User 5195 | 5/13/2016, 9:15:23 PM

While using scatter plot to view the home_data from ML course offered through coursera using the following command

graphlab.canvas.settarget('ipynb')"Scatter Plot", x="sqftliving", y="price")

I use windows 10 When I execute the same command multiple times multiple plots which are not coherent with the previous ones are plotted. I am attaching two such plots. Each one is different from the other whenever I execute it again. What might be the reason? The scatter plots cannot change with time right?


User 5179 | 5/14/2016, 2:00:59 PM

They are the same, but the scaling is different. Top plot max Price - 3 mil. Bottom plot max price - 6 mil.

User 4 | 5/15/2016, 6:41:58 PM

Hi @kowshik0808 and @Demir_Tonchev,

The reason the plot renders differently each time is actually because it's sampling a different random subset of data points each time. We implemented scatter plot this way for performance reasons -- with a large dataset, rendering a circle for each individual point of data is extremely slow or even impossible.

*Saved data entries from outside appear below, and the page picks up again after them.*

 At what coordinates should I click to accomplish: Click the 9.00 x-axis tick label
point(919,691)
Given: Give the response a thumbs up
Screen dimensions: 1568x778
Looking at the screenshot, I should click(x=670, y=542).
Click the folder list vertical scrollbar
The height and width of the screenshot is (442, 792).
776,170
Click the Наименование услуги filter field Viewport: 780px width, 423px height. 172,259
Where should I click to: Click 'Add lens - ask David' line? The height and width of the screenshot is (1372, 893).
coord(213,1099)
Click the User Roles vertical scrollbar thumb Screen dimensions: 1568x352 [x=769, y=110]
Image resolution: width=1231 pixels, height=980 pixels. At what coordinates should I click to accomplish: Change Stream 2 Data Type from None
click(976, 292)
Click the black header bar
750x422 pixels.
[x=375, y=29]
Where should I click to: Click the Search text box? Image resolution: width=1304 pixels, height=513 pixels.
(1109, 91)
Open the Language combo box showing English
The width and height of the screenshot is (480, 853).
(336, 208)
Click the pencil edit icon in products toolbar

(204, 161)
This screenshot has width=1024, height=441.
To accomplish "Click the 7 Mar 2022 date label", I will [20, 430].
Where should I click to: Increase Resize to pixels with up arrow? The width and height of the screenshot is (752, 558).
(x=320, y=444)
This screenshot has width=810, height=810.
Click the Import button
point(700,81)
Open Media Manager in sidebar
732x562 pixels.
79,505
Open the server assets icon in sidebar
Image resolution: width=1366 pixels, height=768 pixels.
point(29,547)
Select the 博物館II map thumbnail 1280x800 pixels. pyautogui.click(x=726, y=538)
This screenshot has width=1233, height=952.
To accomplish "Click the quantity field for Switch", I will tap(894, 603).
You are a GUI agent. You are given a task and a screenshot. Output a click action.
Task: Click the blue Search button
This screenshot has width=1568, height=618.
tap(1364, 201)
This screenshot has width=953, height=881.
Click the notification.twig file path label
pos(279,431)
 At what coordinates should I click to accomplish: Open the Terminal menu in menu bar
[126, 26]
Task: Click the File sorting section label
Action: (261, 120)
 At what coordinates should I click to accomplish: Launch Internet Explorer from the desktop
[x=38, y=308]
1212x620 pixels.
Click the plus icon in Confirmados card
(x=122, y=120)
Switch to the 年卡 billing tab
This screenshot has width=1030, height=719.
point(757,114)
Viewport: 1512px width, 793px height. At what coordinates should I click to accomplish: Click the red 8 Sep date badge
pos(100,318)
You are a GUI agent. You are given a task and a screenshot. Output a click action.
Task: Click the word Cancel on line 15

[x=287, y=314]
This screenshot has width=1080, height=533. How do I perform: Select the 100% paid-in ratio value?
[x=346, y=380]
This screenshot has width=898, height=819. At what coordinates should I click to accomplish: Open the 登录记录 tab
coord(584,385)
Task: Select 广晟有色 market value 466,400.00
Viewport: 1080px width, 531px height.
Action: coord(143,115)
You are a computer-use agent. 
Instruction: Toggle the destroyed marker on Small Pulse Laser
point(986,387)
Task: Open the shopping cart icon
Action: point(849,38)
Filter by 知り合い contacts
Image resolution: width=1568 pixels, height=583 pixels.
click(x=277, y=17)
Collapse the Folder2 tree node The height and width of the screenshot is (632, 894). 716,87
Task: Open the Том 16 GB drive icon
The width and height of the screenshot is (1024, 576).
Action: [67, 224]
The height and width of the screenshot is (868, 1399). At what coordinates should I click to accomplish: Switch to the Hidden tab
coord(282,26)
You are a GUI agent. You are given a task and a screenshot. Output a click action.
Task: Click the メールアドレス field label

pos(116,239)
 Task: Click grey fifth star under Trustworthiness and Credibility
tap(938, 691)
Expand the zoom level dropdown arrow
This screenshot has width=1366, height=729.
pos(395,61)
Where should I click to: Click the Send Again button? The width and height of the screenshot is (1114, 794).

The technique currently being used is a random streaming sample (reservoir sample). The plot is displayed based on a random 1,000 points of data, and each call to show selects a different random 1,000 points, so the ranges (min/max) may be different.

We have received feedback that this type of random sampling is unintuitive and doesn't provide the expected results, so we're currently working on a different technique (which won't discard data points) to solve the performance issues, which will be available in a future release. In the meantime if you need a consistent scatter plot (especially one that preserves all original data points) please use another plotting library like matplotlib or seaborn.

User 5179 | 5/15/2016, 9:03:17 PM

@Zach Thanks for the info! I though @kowshik0808 is just resampling new train set and plotting it. Thanks for the elaboration of how the current plotting works.